Por dia, há cinco mil novos casos de cólera no Iémen
Não há memória registada de uma epidemia de cólera desta dimensão. Já são 360 mil as pessoas infectadas neste país em guerra há três anos e as organizações dizem que o número pode subir para os 600 mil.
Todos os dias, são registados cinco mil novos casos de cólera no Iémen, um cenário que está “longe de estar controlado”, revelou a Organização Mundial de Saúde (OMS). Mas o cenário pode piorar: apesar de o país ter já “o maior número registado em qualquer país num único ano desde que há registos [1949]”, o número de pessoas infectadas pode chegar aos 600 mil, alerta a organização humanitária Oxfam.
As organizações admitem que a epidemia de cólera no país em guerra civil há três anos, está fora de controlo e que a situação deverá piorar entre Julho e Setembro, com a chegada da época das chuvas (já que a infecção se propaga sobretudo através de água e alimentos contaminados).
“A época das chuvas começou agora e pode aumentar as vias de transmissão” da infecção, explicou a porta-voz da OMS, Fadela Chaib, sustentando que são precisos esforços imediatos para que o alastramento da doença possa ser travado.
Só desde o final de Abril foram quase duas mil as mortes no Iémen provocadas pela cólera, havendo mais de 360 mil pessoas infectadas — valor que ultrapassa a maior epidemia registada anteriormente, no Haiti, em 2011, o ano a seguir ao devastador terramoto, onde se registaram 340 mil casos num ano.
Apesar da escassez de alimentos e da guerra, a informação recolhida pela OMS diz que hoive “um ligeiro declínio” nos casos detectados na última quinzena em duas das zonas mais afectadas da capital, Saná, mas os dados continuam a ser analisados.
A cólera, uma infecção intestinal aguda causada pela bactéria Vibrio cholerae, manifesta-se através de diarreias, vómitos e desidratação. As más condições sanitárias são um dos factores de risco, cenário preocupante num país em que 15 milhões de pessoas, mais de metade dos habitantes, não têm acesso a água potável e a saneamento básico.
Se a infecção for tratada rapidamente, o paciente fica livre de perigo; caso contrário, a cólera pode levar à morte em poucas horas, um dado inquietante considerando que muitos hospitais no país foram destruídos pela guerra.
“A guerra piora gravemente a capacidade de parar esta epidemia de cólera”, garantiu o porta-voz do Alto Comissariado para os Direitos Humanos das Nações Unidas, Rupert Colville, numa conferência de imprensa na sexta-feira em Genebra, na Suíça, em que também esteve a porta-voz da OMS. Colville acredita que a doença, aliada à “desintegração do sistema de saúde” resultante do conflito “é uma combinação letal”. A guerra já matou cerca de dez mil pessoas e dificulta o acesso a cuidados de saúde, alimentação e higiene, naquele que já antes era o país mais pobre da Península Arábica.
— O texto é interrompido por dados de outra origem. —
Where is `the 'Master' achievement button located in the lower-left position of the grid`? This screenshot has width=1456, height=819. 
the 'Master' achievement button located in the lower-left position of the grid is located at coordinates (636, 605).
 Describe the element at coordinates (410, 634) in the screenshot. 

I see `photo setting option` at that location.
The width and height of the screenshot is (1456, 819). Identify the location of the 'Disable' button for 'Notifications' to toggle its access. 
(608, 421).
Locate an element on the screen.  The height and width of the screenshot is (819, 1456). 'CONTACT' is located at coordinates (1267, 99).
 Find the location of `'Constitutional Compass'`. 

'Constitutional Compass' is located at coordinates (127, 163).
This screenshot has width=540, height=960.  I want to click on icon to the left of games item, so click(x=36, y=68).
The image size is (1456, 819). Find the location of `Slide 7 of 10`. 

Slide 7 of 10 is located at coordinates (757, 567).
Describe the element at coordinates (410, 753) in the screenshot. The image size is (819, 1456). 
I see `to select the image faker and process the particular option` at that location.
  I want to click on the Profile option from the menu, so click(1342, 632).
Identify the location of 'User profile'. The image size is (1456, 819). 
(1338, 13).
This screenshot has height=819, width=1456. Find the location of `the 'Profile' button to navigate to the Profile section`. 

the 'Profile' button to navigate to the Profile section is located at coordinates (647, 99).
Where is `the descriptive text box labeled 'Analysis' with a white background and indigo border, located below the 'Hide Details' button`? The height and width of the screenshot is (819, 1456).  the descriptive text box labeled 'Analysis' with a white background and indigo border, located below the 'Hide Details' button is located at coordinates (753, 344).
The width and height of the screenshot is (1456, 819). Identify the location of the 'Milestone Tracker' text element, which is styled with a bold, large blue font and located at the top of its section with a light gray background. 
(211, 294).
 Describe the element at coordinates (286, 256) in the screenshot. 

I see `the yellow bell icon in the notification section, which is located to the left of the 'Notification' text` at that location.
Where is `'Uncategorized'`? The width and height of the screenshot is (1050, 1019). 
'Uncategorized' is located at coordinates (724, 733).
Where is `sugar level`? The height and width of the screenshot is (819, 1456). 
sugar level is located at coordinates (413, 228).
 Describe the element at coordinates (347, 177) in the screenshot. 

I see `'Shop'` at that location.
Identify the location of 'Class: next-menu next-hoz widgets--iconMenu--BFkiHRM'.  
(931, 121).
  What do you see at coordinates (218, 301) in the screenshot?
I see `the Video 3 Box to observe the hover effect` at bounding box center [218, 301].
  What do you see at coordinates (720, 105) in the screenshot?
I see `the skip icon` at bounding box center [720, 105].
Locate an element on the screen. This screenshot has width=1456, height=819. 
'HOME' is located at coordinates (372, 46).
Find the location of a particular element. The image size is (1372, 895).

A guerra civil começou há três anos e é travada entre o Governo do Iémen – apoiado pela coligação de países do Golfo Pérsico, liderada pela Arábia Saudita – e a rebelião xiita Houthi (acusada de ser aliada do Irão). Há bombardeamentos e ataques, o que dificulta que seja prestada a assistência necessária aos doentes.
“A cólera alastrou-se descontroladamente num país já afectado por anos de guerra e que está na iminência da escassez de alimentos”, afirmou o director organização não governamental Oxfam, Nigel Timmins, que esteve recentemente no país onde se estima que existam sete milhões de pessoas subnutridas. “Para muitas pessoas, enfraquecidas pela guerra e pela fome, a cólera é o golpe final”, disse num comunicado publicado no site da organização britânica.
“A cólera é fácil de tratar e simples de prevenir”, diz ainda Timmins, considerando que é urgente que os iémenitas tenham acesso a água potável e saneamento básico para ajudar a travar a epidemia. “Os profissionais de saúde não são pagos há cerca de um ano”, disse, adiantando que "hospitais, estradas e pontes foram bombardeados", o que dificulta o auxílio.
“Precisamos de ter acesso a todo o país. Precisamos de conseguir entrar e sair do país e de andar pelo país”, concorda Kjetil Ostnor, também da Oxfam, que disse à televisão Al-Jazira que é necessário que seja declarado um cessar-fogo para que a ajuda humanitária e médica possa chegar a quem precisa.
Segundo a Oxfam, só 45% das instituições de saúde no Iémen estão funcionais. Até Outubro de 2016, tinham sido destruídas 274 unidades de saúde, e 13 profissionais de saúde tinham sido mortos, e 31 ficado feridos.